▶ **GEGEVEN OPDRACHT 1**: Waarom doen we volgens de samenvatting hieronder sociaal-wetenschappelijk onderzoek? Beantwoord dit in één tot drie zinnen.

▶ **AANGELEVERDE TEKST**:
================

Een samenvatting van het vak Inleiding Sociaal-Wetenschappelijk Onderzoek, dit vak wordt gegeven in het eerste jaar van de studie Bestuurskunde te Den Haag/Leiden.
Hoorcollege 1 + Literatuur H1
Doel van wetenschap: produceren van nieuwe kennis en de wereld beter begrijpen en verklaren
® We maken vooral onderzoek om fouten op te lossen die we anders niet eens zouden weten
dat we ze maken.
® We denken dat we iets zouden doen, maar in werkelijkheid doen we iets anders.
Er zijn 2 soorten sociaalwetenschappelijke onderzoeken:
o Fundamenteel = bijdrage leveren aan wetenschappelijke kennis, zonder concrete
toepassing (kennis vermeerderen)
§ Voorbeeld: onderzoek dat kijkt naar welke factoren hoe gelukkig iemand is op
het werk.
§ Fundamenteel voornamelijk door universiteiten --> wetenschappelijke
kennisvermeerdering
o Praktijkgericht = oplossen van praktische problemen en worden geïnspireerd door
vragen uit de praktijk
§ Zeker in de bestuurskunde, kijkt hoe effectief beleid is. Kijken naar
overheidsinstellingen om ze beter te laten functioneren.
§ Praktijkgericht voornamelijk door kennisinstellingen --> beleid -->
bestuurskunde (meestal praktijkgericht)
Het verschil is het soort probleem dat je ermee oplost. Fundamenteel onderzoek beantwoord je
meestal vragen om kennis te ontwikkelen. Praktijkgericht onderzoek hou je je bezig met het oplossen
van praktijkproblemen.
(Fouten bij kennisvergaring op basis van persoonlijke ervaringen) Er zijn 5 grote fouten die kunnen
worden gemaakt bij kennisvergaring (gevolg: verkeerde conclusies) --> sociaal-wetenschappelijk
onderzoek: om fouten op te sporen bij onze eigen kennisvergaring
1. Overgeneralisatie
a. Als we voor een beperkt aantal waarnemingen, conclusies trekken voor een grote
groep.
b. VB: Vrouwen zijn tevreden over hun werk, terwijl dat is gebaseerd op 5 analyses
2. Selectieve observatie (soort tunnelvisie) --> gaat niet over ideologieën
a. Je eigen overtuigingen beïnvloeden de observaties. (bewijs zoeken op voorhand)

================

▶ **GEGEVEN OPDRACHT 2**: Tel in de rijen hieronder het aantal regels waarin de tekenreeks "Collapse" voorkomt. Geef alleen het getal.

▶ **GEËXTRAHEERDE GEGEVENS**:
================

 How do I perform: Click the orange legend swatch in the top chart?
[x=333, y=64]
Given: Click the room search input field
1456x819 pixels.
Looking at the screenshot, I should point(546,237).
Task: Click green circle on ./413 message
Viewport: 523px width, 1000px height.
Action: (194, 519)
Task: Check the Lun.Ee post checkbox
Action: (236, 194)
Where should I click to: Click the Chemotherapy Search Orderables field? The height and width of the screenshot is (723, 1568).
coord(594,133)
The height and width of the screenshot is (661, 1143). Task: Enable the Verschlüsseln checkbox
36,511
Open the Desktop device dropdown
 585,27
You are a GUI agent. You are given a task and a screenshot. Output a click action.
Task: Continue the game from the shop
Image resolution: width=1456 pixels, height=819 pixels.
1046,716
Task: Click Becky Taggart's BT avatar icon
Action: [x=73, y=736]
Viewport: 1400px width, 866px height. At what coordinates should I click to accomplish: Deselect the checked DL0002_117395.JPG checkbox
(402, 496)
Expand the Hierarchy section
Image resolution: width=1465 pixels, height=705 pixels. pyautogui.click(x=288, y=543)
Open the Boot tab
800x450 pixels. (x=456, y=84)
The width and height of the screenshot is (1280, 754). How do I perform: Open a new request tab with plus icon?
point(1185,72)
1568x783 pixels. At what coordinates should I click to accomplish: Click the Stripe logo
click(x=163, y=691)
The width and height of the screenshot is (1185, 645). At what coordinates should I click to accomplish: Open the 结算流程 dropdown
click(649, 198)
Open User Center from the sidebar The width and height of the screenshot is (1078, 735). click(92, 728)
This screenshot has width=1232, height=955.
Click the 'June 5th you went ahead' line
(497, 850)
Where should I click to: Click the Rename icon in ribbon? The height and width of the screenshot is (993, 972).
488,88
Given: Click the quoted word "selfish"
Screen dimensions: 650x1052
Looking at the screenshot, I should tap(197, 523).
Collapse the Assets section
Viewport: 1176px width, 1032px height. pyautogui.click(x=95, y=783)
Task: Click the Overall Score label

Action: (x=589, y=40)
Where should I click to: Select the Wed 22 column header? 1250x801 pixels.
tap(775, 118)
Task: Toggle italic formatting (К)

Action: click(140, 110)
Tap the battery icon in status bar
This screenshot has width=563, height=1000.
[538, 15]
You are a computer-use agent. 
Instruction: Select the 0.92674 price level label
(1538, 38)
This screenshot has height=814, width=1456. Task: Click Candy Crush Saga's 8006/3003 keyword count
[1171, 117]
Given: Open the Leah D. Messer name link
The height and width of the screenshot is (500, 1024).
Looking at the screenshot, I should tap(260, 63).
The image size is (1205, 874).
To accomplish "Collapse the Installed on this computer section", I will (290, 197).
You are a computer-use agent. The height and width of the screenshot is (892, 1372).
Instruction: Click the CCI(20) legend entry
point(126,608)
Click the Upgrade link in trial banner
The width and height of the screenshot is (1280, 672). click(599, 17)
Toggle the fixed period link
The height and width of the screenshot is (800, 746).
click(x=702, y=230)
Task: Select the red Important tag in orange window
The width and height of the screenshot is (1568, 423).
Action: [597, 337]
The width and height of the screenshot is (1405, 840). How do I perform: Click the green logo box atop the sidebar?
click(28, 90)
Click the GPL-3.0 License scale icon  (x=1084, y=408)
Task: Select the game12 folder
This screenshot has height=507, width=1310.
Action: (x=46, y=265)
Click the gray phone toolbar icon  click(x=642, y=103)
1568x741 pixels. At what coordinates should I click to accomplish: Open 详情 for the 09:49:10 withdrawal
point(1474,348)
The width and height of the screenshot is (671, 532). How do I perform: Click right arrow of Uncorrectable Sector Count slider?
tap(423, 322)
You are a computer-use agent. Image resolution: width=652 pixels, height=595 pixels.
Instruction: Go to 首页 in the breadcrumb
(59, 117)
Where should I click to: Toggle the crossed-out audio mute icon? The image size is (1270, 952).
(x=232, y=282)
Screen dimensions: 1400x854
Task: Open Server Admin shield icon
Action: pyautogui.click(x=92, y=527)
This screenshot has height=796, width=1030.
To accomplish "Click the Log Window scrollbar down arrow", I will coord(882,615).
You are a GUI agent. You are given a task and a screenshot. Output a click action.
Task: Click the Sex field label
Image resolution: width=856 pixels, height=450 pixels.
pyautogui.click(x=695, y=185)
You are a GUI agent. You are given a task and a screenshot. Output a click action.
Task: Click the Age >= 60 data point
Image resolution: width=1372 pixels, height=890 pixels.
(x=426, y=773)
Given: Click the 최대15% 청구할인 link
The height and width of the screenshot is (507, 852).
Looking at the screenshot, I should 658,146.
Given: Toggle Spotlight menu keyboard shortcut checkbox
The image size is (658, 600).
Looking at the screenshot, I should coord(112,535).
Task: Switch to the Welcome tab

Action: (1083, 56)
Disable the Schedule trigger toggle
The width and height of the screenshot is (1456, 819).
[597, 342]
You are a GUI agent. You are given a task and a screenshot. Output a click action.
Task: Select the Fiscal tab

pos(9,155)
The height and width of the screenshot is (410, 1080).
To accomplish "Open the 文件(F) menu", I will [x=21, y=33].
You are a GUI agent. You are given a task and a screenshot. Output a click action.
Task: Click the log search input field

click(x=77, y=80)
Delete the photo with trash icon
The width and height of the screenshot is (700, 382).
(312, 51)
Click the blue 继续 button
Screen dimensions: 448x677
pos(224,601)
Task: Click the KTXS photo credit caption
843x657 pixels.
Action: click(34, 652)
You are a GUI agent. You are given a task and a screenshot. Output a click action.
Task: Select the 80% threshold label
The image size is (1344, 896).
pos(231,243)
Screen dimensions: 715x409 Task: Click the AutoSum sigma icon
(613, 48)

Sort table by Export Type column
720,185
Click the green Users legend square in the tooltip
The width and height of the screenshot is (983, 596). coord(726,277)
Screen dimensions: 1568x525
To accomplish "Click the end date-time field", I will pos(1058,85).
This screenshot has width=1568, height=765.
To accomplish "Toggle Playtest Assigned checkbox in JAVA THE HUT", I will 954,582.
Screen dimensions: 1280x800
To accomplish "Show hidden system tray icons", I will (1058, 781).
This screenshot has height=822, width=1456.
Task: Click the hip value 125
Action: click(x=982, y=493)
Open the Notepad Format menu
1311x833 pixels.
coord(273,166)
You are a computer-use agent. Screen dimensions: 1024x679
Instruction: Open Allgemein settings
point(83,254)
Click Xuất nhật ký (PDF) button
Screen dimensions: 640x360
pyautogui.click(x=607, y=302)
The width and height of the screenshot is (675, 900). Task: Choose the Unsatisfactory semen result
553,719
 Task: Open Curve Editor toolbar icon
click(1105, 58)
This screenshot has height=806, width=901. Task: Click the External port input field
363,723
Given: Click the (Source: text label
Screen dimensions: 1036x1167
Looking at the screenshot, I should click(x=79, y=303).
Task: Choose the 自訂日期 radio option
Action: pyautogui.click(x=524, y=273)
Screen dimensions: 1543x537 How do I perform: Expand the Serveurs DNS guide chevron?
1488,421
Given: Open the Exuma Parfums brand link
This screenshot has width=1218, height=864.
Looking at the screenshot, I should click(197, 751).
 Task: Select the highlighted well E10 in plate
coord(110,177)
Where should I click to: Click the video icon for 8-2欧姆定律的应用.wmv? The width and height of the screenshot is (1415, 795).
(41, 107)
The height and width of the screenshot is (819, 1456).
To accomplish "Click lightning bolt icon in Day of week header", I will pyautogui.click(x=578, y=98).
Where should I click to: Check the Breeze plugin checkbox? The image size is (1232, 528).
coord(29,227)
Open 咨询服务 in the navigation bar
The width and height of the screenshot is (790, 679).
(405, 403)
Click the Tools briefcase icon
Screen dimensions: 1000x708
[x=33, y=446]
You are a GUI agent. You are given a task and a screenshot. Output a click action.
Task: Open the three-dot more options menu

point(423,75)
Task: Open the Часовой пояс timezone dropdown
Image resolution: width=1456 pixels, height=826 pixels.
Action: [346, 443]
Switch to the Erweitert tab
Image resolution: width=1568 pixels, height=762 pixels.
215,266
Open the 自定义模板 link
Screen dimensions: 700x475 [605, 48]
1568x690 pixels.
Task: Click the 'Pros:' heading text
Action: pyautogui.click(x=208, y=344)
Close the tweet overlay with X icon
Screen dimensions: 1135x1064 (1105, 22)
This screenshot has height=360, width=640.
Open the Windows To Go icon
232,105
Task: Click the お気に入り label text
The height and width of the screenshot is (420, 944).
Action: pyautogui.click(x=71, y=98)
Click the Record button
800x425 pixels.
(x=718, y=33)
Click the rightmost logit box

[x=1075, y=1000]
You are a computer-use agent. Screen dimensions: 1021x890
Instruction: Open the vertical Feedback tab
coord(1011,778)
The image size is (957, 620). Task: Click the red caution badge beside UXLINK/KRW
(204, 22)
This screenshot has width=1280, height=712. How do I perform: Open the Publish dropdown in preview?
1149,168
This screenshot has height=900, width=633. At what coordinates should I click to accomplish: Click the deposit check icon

================

▶ **VERWACHT ANTWOORD 1**: We doen sociaal-wetenschappelijk onderzoek om fouten in onze eigen kennisvergaring op te sporen en op te lossen. Zonder onderzoek zouden we niet eens weten dat we die fouten maken: we denken dat we iets zouden doen, maar in werkelijkheid doen we iets anders. Zulke fouten bij kennisvergaring op basis van persoonlijke ervaringen leiden tot verkeerde conclusies.

▶ **VERWACHT ANTWOORD 2**: 2